Items from a data source:
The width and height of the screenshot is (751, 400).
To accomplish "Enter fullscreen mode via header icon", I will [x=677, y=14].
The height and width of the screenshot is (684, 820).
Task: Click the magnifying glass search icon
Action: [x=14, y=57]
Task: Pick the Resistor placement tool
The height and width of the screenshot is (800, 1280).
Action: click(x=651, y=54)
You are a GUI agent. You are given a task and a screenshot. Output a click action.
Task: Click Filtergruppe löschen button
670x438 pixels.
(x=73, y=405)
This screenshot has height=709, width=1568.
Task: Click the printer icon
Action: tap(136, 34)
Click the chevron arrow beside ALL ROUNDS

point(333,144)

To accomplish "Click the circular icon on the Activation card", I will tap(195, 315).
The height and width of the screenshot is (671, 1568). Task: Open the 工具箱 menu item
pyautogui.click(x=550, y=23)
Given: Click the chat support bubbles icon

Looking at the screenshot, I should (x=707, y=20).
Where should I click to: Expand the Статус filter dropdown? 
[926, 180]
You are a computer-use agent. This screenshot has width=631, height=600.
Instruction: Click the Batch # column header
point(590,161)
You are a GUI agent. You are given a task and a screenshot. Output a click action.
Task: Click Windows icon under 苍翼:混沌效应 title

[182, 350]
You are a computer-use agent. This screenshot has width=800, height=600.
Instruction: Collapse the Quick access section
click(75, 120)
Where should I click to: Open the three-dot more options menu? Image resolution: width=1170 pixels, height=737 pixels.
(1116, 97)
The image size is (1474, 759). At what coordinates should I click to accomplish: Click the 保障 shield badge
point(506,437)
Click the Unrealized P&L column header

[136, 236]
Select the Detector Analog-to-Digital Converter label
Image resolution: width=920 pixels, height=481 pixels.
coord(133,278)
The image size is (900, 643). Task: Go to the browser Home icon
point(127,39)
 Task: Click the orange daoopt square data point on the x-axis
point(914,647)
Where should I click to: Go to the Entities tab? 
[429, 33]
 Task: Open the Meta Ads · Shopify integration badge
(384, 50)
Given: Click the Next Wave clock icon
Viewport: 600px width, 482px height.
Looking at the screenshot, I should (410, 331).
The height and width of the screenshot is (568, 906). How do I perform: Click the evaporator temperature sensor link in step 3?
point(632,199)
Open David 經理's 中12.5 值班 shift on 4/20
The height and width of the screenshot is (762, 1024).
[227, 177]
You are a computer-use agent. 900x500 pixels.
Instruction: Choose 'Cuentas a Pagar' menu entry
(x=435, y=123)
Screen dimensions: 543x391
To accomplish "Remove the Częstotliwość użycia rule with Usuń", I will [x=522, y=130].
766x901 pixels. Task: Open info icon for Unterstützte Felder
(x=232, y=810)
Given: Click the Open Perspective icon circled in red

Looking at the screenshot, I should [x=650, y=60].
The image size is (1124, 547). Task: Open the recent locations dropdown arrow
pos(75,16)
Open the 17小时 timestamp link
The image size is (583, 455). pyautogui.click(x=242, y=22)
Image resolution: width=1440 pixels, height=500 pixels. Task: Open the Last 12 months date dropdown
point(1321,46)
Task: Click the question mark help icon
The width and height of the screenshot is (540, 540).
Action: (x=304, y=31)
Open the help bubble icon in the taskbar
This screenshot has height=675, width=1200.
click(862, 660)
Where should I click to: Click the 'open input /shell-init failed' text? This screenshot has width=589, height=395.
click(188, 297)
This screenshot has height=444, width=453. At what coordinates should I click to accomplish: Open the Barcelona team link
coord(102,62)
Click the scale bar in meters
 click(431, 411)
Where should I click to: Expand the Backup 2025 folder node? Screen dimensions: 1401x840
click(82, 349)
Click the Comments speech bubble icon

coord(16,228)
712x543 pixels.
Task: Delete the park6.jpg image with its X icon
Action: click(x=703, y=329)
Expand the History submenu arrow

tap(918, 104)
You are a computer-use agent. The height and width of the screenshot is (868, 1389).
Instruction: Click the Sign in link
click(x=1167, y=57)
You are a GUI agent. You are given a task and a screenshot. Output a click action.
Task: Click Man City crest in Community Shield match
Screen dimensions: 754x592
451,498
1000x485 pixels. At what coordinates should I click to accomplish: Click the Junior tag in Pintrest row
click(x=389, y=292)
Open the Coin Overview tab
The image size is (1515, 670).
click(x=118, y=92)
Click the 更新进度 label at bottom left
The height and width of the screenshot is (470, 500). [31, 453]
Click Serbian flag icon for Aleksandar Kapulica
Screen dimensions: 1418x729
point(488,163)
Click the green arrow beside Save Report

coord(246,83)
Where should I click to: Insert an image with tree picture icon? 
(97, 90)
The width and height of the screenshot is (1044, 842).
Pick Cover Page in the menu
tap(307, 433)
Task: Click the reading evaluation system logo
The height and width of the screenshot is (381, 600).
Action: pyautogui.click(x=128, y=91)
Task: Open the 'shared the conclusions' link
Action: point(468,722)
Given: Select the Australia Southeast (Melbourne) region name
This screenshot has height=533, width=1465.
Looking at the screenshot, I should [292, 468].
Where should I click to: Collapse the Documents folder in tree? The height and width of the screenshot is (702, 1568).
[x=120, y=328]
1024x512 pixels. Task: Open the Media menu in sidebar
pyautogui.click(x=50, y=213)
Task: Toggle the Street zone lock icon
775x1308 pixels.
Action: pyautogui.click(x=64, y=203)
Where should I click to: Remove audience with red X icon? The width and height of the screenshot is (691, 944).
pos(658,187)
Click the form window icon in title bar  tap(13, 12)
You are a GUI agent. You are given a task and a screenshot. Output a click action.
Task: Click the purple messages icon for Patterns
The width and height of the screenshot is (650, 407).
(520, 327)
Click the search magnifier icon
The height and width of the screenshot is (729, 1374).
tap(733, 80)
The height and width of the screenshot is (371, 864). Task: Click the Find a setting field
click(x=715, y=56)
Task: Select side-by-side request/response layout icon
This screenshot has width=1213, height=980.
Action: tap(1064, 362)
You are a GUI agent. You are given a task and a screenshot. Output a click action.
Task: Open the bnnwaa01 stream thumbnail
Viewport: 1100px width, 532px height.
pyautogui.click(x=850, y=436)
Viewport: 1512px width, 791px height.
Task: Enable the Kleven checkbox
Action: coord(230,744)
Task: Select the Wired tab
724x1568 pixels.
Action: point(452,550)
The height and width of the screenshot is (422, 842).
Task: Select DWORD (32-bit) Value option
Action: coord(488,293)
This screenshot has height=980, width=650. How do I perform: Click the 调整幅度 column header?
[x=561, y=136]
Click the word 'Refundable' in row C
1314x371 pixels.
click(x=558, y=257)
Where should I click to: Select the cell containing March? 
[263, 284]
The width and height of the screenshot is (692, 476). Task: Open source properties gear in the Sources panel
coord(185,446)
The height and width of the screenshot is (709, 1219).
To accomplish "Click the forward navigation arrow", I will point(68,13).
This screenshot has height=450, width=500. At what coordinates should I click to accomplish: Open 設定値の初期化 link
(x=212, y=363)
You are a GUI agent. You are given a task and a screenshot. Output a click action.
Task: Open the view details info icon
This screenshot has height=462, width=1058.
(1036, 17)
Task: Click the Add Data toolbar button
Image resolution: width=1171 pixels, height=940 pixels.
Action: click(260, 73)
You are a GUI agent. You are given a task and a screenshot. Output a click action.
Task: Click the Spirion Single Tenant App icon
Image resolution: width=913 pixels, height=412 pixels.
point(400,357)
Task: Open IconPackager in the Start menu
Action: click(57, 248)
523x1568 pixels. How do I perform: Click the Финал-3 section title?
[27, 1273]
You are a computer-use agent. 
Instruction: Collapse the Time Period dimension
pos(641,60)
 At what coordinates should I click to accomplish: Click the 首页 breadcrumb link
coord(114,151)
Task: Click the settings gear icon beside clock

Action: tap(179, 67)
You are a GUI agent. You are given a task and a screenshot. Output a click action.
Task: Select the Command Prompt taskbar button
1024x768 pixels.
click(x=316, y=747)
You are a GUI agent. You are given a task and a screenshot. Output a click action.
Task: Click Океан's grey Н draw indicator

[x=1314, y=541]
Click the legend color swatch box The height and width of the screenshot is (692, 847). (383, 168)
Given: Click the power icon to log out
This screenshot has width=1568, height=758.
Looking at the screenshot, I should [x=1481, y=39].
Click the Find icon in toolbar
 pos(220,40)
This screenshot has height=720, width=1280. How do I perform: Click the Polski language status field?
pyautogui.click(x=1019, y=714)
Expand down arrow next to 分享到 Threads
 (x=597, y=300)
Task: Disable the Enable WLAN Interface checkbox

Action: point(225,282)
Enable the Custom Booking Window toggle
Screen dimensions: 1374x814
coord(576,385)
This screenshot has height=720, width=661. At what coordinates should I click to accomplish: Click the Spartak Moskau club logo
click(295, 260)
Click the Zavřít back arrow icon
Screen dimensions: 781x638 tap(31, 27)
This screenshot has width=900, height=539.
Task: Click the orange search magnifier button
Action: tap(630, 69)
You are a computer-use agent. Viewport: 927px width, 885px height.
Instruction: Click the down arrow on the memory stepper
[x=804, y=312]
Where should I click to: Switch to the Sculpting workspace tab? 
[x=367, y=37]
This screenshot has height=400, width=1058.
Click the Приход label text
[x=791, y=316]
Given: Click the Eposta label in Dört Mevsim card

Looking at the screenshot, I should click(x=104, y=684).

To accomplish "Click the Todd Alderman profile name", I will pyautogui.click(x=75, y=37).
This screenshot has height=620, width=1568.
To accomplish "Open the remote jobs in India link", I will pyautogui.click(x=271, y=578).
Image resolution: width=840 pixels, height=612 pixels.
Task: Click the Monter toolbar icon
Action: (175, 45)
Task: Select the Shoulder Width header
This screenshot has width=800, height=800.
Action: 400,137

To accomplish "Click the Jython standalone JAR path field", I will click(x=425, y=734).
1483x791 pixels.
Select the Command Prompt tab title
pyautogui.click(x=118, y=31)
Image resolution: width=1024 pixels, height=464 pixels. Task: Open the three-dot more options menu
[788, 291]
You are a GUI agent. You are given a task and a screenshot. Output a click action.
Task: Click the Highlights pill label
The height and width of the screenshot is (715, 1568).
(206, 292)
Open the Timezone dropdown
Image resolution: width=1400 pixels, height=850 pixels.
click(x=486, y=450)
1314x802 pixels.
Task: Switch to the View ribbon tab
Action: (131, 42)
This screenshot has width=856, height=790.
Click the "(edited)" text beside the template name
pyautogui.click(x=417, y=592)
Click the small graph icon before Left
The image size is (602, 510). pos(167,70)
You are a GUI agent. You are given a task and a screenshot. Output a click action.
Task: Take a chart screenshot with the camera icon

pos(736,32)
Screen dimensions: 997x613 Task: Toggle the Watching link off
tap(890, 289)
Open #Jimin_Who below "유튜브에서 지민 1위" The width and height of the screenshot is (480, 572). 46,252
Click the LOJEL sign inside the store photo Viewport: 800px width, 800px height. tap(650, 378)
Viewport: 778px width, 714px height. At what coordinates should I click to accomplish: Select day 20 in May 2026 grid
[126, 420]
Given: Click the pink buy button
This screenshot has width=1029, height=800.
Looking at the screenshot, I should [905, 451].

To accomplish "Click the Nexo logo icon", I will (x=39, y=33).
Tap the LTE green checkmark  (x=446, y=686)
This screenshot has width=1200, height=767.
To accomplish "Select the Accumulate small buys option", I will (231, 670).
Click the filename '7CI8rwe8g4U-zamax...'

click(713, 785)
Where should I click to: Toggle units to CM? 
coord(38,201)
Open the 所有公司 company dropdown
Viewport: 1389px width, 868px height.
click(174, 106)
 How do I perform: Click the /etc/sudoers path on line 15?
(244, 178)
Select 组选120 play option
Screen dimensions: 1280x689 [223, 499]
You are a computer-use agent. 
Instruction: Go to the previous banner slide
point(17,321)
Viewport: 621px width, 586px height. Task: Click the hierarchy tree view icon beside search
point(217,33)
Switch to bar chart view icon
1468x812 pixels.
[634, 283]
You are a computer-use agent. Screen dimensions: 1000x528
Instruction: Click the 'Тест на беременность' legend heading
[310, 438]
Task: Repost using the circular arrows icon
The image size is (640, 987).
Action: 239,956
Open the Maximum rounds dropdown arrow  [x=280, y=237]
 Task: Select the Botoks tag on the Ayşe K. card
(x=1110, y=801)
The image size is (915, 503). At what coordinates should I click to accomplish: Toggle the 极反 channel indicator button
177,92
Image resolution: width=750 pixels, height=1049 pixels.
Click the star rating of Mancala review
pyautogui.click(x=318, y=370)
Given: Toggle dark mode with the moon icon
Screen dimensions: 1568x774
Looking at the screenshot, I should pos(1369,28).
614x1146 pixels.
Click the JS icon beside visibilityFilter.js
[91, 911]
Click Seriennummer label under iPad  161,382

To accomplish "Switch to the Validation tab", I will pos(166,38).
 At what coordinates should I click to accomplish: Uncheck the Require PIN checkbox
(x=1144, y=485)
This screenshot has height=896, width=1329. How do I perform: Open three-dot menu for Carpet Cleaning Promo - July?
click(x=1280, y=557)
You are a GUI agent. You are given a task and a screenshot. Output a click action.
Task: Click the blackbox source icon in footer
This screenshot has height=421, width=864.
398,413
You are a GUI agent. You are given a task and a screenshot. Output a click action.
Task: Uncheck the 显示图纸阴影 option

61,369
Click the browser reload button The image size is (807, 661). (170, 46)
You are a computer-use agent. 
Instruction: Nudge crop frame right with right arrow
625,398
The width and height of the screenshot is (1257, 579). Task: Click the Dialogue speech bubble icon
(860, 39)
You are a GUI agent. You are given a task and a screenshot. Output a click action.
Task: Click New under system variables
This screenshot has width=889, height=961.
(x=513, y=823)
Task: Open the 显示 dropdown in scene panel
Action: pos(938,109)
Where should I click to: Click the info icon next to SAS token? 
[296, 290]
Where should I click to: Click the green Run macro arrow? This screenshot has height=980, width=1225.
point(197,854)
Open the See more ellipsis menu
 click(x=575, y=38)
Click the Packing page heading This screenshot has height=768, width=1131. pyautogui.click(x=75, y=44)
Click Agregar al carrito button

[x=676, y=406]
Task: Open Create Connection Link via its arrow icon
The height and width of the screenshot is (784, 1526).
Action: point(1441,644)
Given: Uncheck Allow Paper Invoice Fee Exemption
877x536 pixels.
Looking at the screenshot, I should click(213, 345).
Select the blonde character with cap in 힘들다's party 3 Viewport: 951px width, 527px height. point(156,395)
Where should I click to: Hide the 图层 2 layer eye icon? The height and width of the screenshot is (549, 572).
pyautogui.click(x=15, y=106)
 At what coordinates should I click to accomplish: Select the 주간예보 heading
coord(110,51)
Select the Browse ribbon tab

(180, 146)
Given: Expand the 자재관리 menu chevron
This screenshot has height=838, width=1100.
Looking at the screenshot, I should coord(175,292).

Task prompt: The answer must be all the lines above that hold the word "system".

Task response:
Task: Click the reading evaluation system logo
Task: Click New under system variables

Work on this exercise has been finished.